A feedback loop running between Congress and the mass media intensified the whole process: Congressional leaders of both parties now focused intently on creating sharper party profiles (“brands”) that would mobilize potential outside supporters and contributors. So they spent enormous amounts of time and money honing messages that were clear and simple enough to attract attention as they ricocheted out through the media to an increasingly jaded public. And they and the Republican leadership staged more and more votes not to move legislation, but to score points with some narrow slice of the public or signal important outside constituencies. For the same reasons, they made exemplary efforts to hold up bills by prolonging debate or, in the Senate, putting presidential nominations on hold.

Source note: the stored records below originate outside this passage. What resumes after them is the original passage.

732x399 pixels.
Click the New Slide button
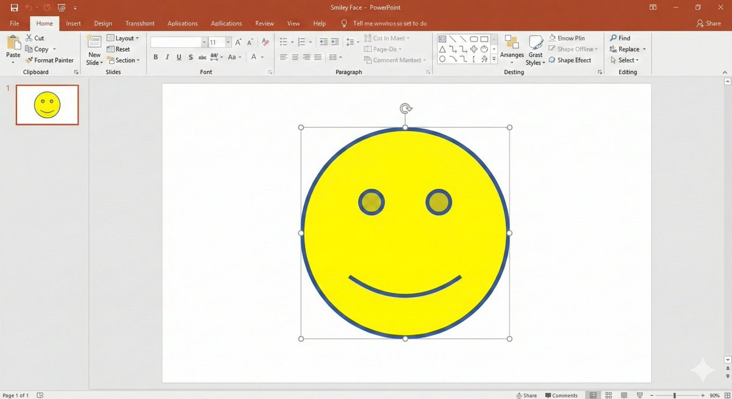(93, 49)
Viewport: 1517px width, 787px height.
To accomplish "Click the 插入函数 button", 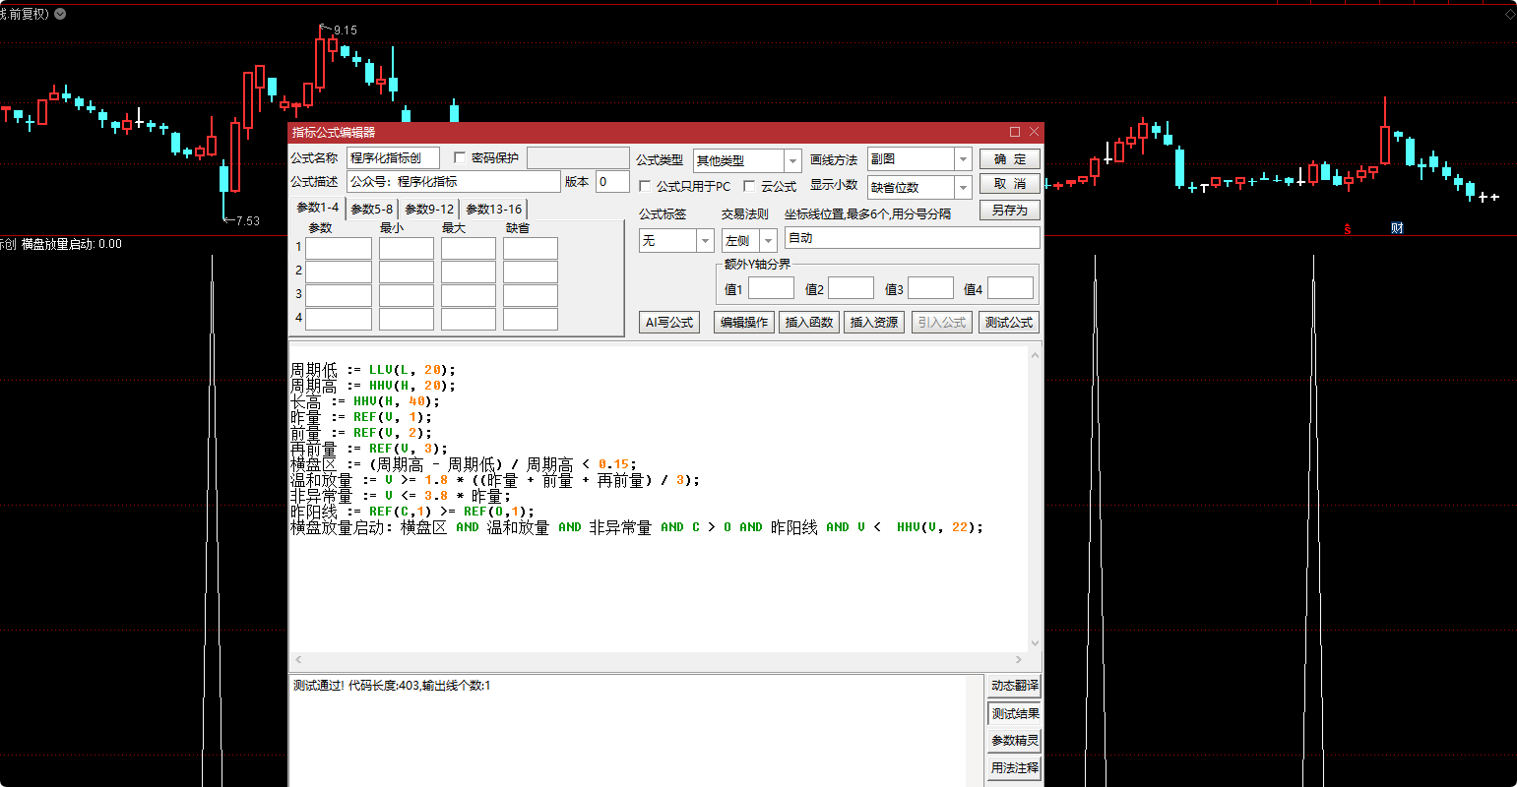I will click(x=808, y=322).
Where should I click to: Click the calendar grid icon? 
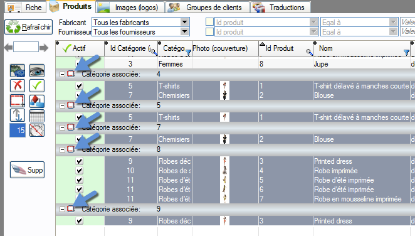37,115
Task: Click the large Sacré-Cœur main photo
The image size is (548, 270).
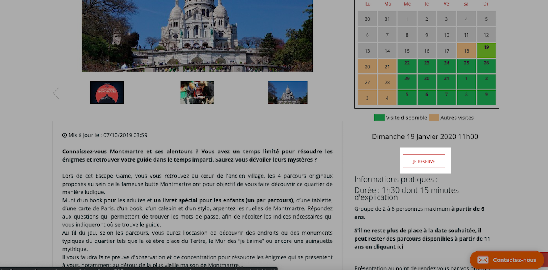Action: coord(197,36)
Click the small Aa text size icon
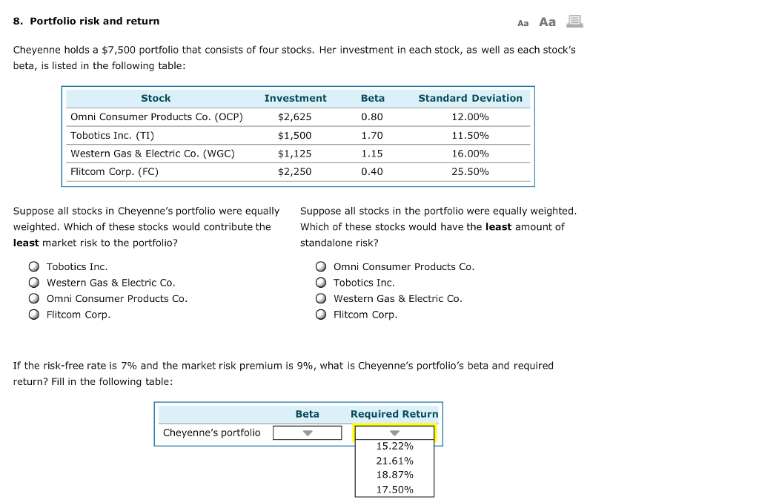The height and width of the screenshot is (503, 759). click(x=523, y=22)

Contrary to what popular pundits may say, there is nothing “normal” or constructive about a Congress dominated by centralized parties. We should not accept a Congress presided over by leaders with far more power than in recent decades, running the equivalent of hog calls for resources, trying to secure the widest possible audiences for their slogans and projecting their claims through a mass media that was more than happy to play along with right thinking spokespersons of both parties. The idea that putting government programs on an automatic chopping block is a step forward is equally outlandish. This is hardly government “doing what it has to do.” It may be what it is paid to do. But no one should confuse this with public policy that serves the interests of all Americans.